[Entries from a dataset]
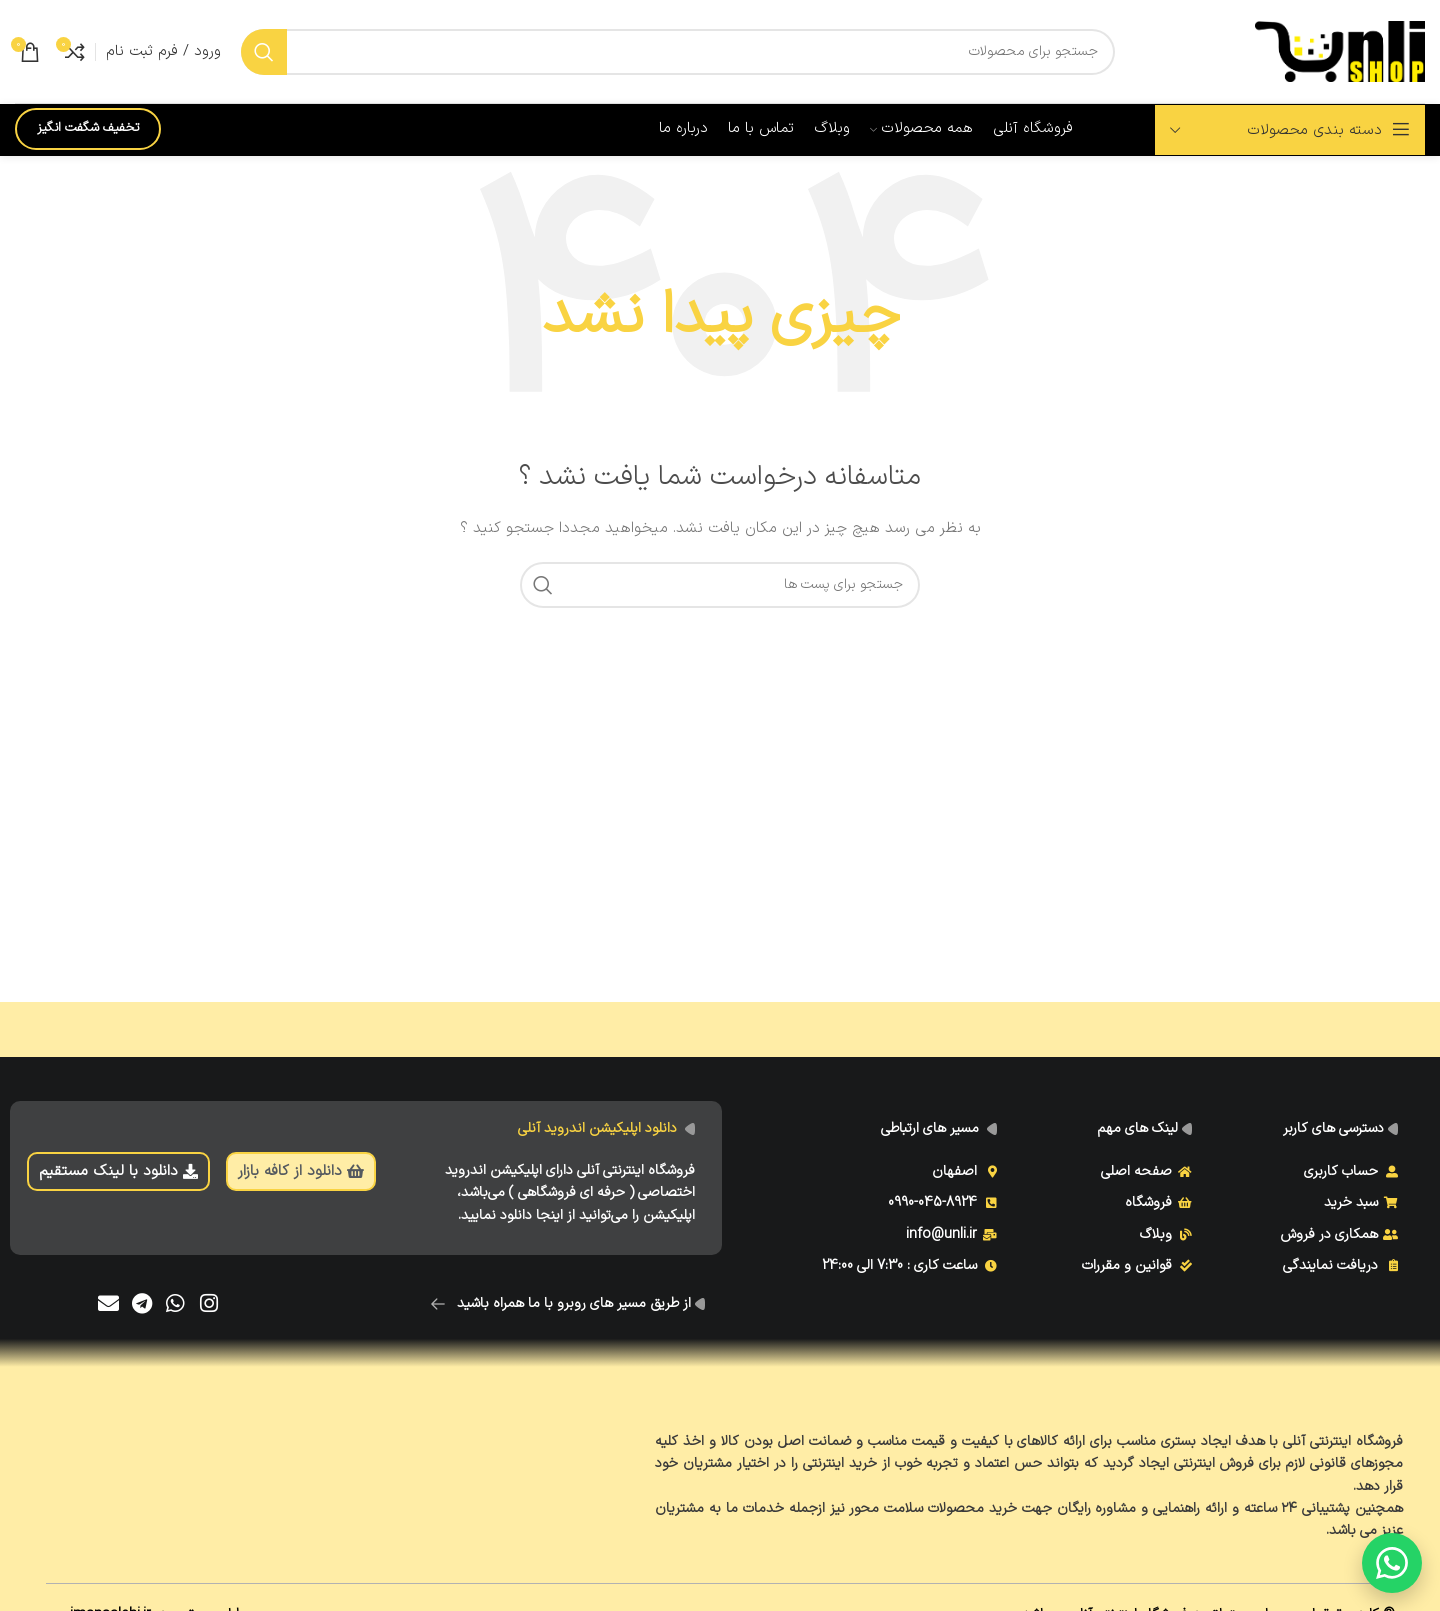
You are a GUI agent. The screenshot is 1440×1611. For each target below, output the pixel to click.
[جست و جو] (678, 52)
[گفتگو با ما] (1392, 1563)
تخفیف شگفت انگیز (88, 128)
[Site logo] (1340, 50)
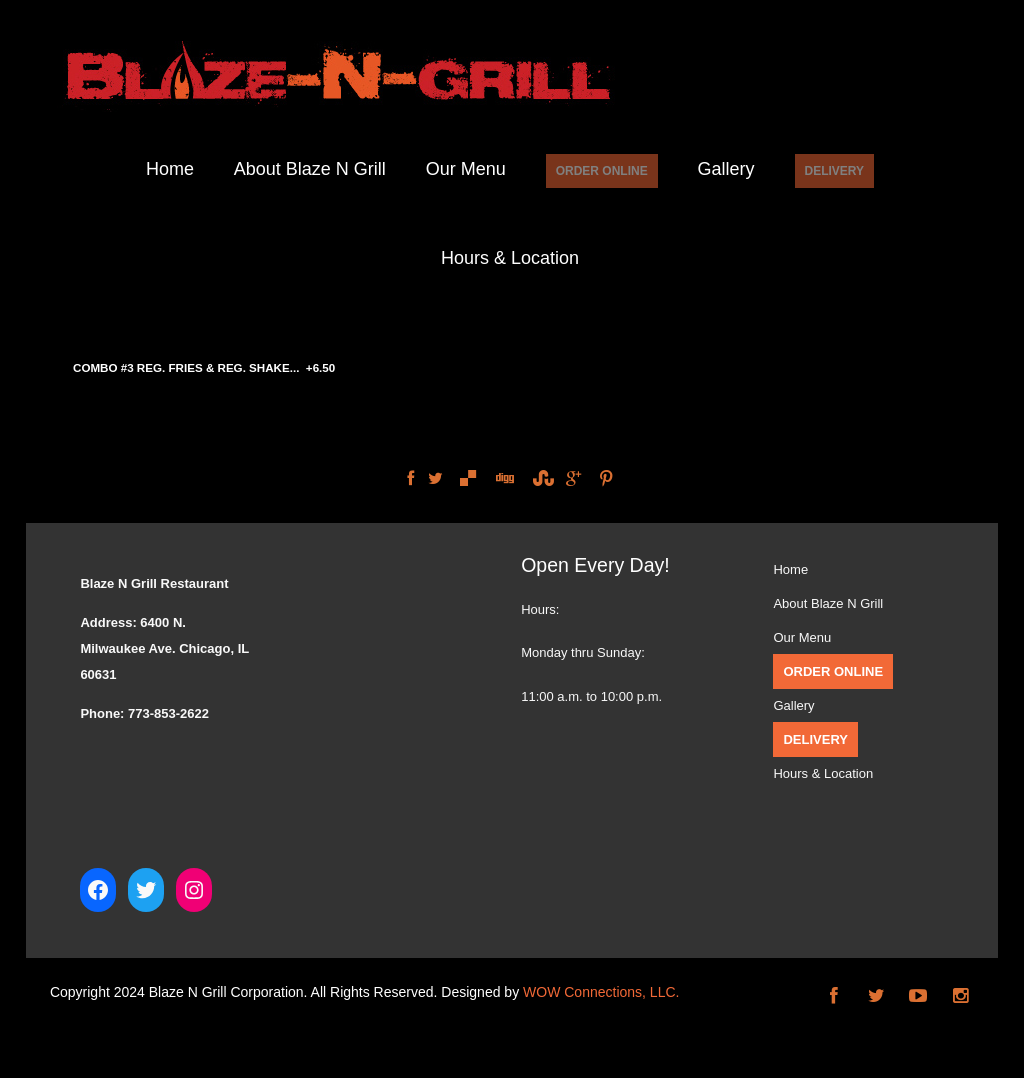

GIVEN EXERCISE: Show every line in the rows that contains the word "below", treating uppercase and lowercase as different.

WORKED SOLUTION:
You are a GUI agent. The screenshot is 1440×1611. For each target below, output the pixel to click.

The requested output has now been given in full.